Even with all that said, Aaron Rodgers: Enigma suffers from something that plagued Tom Brady: Man in the Arena (also directed by Gotham Chopra)–all of those biggest and best beats are already well-known to the sports fans who might care, and they end up playing like an especially-illuminated Wikipedia article.

This all plays out before we even delve into the controversy that swirled around Rodgers’ refusal to receive a COVID vaccine, and his obfuscations when discussing his vaccination status. Admittedly, that does make Rodgers different than many athletes, but regardless of your feelings on the matter, it doesn’t really make for compelling television in 2024. We’ve had this conversation plenty.

I’ve mostly focused on the negative here, so I’ll concede: like McGregor Forever and Tom Brady: Man in the Arena, Aaron Rodgers: Enigma is a slicky-produced and tightly-directed piece of filmmaking. It doesn’t feel slapdash, and that’s not always a given with streaming sports documentaries. Ultimately, though, you’re going to have to be a big fan of Aaron Rodgers to get something out of it.

Aaron Rodgers
Photo: Getty Images

Sex and Skin: None, other than some ankles getting rubbed down in rehab.

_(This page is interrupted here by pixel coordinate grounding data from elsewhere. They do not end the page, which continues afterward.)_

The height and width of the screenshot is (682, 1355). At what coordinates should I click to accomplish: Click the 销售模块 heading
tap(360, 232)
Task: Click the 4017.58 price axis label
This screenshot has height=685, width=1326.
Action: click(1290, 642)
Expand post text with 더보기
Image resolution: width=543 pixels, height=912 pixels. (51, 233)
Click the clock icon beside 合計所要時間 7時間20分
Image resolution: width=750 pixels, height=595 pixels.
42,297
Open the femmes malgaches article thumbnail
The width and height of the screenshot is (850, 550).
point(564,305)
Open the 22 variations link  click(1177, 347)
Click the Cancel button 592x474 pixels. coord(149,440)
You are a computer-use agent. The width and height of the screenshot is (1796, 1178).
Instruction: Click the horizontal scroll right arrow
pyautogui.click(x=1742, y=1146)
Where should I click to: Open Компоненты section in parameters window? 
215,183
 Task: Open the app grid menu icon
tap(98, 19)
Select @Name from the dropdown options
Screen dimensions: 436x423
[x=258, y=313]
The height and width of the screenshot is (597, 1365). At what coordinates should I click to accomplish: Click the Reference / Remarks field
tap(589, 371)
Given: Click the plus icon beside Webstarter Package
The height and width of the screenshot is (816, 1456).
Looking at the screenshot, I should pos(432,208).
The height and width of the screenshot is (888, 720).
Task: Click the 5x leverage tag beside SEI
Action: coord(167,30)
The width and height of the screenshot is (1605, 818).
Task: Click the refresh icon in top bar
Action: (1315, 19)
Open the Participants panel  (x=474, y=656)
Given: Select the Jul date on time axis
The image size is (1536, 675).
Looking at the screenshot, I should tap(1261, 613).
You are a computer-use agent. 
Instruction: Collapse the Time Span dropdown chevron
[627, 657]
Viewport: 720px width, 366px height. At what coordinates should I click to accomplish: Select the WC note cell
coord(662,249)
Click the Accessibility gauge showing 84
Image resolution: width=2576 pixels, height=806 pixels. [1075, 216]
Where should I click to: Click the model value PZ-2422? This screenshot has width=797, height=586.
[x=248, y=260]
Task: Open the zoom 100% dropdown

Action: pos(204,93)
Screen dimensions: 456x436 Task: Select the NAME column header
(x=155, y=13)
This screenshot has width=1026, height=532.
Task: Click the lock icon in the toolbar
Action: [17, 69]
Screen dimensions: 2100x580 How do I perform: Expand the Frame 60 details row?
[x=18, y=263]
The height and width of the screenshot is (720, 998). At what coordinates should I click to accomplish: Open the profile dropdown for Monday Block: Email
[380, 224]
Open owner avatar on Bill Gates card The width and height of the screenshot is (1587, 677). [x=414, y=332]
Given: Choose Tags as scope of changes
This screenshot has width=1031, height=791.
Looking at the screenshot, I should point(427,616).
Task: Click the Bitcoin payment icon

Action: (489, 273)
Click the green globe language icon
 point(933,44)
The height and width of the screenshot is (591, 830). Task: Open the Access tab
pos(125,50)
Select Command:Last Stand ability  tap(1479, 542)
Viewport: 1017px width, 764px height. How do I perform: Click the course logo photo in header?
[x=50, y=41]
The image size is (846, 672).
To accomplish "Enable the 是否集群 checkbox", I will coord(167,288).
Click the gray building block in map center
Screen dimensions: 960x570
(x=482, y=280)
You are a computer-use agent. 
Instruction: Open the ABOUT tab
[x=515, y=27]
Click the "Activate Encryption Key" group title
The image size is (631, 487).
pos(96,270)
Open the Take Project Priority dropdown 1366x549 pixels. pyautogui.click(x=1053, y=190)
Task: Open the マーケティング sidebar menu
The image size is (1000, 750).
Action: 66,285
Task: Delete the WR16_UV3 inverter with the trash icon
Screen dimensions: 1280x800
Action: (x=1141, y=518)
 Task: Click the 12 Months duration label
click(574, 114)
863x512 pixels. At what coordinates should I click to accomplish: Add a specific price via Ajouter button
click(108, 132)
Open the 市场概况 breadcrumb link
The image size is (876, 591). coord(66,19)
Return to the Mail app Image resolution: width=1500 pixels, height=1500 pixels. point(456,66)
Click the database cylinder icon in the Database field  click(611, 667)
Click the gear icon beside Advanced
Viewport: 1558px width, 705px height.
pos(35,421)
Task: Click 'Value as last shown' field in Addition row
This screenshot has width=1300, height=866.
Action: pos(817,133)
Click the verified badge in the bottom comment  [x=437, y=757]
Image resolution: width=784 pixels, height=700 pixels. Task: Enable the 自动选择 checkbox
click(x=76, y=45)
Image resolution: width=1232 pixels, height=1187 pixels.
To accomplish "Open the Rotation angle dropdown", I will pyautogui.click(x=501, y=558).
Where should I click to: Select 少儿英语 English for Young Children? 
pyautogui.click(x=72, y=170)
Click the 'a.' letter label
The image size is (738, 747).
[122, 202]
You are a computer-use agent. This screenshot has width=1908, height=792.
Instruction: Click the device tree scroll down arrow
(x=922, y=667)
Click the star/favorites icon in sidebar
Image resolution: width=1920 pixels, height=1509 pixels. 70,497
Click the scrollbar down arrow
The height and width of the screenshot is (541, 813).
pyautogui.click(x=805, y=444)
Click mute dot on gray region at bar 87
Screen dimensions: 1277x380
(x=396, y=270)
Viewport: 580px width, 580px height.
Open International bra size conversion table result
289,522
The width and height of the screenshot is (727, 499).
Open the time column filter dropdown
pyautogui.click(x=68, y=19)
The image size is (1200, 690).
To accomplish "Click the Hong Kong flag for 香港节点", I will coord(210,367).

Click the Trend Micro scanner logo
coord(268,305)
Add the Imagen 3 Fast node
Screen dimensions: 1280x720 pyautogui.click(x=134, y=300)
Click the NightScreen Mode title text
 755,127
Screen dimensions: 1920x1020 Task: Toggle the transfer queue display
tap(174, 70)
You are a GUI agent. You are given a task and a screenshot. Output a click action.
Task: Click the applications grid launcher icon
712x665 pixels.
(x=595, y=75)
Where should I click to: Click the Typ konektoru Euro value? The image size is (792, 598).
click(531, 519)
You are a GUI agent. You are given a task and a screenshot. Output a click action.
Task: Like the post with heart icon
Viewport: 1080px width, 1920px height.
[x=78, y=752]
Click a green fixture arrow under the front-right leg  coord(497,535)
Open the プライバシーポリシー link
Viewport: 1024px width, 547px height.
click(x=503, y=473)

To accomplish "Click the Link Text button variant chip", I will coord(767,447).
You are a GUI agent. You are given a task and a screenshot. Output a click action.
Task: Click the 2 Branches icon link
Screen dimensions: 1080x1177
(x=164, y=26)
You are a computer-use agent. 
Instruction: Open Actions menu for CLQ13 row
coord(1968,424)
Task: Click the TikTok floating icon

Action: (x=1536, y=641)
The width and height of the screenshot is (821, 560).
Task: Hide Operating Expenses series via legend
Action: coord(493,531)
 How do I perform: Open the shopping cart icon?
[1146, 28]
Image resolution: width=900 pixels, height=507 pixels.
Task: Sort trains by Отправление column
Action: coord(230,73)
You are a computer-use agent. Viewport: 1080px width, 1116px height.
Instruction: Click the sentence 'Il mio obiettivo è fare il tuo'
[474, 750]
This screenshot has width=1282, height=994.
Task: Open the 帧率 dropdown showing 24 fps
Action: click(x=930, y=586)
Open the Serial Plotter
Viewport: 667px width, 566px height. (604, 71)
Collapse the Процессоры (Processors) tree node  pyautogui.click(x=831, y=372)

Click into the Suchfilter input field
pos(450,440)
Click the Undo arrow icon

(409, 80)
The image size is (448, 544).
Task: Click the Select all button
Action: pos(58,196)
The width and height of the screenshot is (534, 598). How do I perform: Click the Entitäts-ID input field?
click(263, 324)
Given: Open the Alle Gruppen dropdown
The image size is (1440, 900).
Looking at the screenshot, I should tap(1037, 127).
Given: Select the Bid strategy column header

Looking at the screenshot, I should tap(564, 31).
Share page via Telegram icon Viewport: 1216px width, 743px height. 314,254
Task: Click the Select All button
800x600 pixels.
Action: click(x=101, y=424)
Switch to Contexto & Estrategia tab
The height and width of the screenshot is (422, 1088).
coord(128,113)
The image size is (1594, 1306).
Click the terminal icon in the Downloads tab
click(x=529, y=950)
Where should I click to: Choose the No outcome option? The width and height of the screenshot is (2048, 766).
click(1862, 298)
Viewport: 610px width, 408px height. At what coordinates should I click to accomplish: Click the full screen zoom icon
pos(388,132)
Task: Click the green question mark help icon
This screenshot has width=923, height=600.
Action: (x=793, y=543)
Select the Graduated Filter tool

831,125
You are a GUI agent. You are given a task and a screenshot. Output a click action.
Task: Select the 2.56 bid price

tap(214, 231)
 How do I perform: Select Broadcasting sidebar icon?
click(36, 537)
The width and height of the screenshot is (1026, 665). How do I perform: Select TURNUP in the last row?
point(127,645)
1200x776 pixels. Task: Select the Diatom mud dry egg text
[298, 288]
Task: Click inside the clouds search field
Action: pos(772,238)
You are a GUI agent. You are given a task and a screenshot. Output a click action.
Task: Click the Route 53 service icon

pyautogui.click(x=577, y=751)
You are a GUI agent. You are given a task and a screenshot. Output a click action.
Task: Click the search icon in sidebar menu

Parting Shot: Rodgers seals his legacy with an MVP performance in Super Bowl XLV, leading the Packers to victory over the Pittsburgh Steelers. Achieving this goal–the ultimate goal of any kid who’s ever picked up a football–is a huge step in Rodgers’ life, but as he recalls, it left him at a personal crossroads. “Now I’ve accomplished the only thing I really wanted to do in my life… now what?”

Sleeper Star: I could not have been more delighted to see Marshawn Lynch show up to talk about his Cal teammate. I would have preferred that the whole documentary be narrated by Marshawn Lynch.

Most Pilot-y Line: “I was thinking, ‘oh sweet, I get to learn from this guy who my favorite quarterback post-Montana/Young era, which’d be pretty awesome’.” Rodgers reflects on getting drafted to play behind Brett Favre, “but he wasn’t super juiced on the idea of them drafting a quarterback in the first round, so… the first year was a little icy.”

Our Call: SKIP IT. Aaron Rodgers: Enigma might be slickly-produced and tightly-directed, but ultimately–like Rodgers–it doesn’t have as much to say as it thinks it does.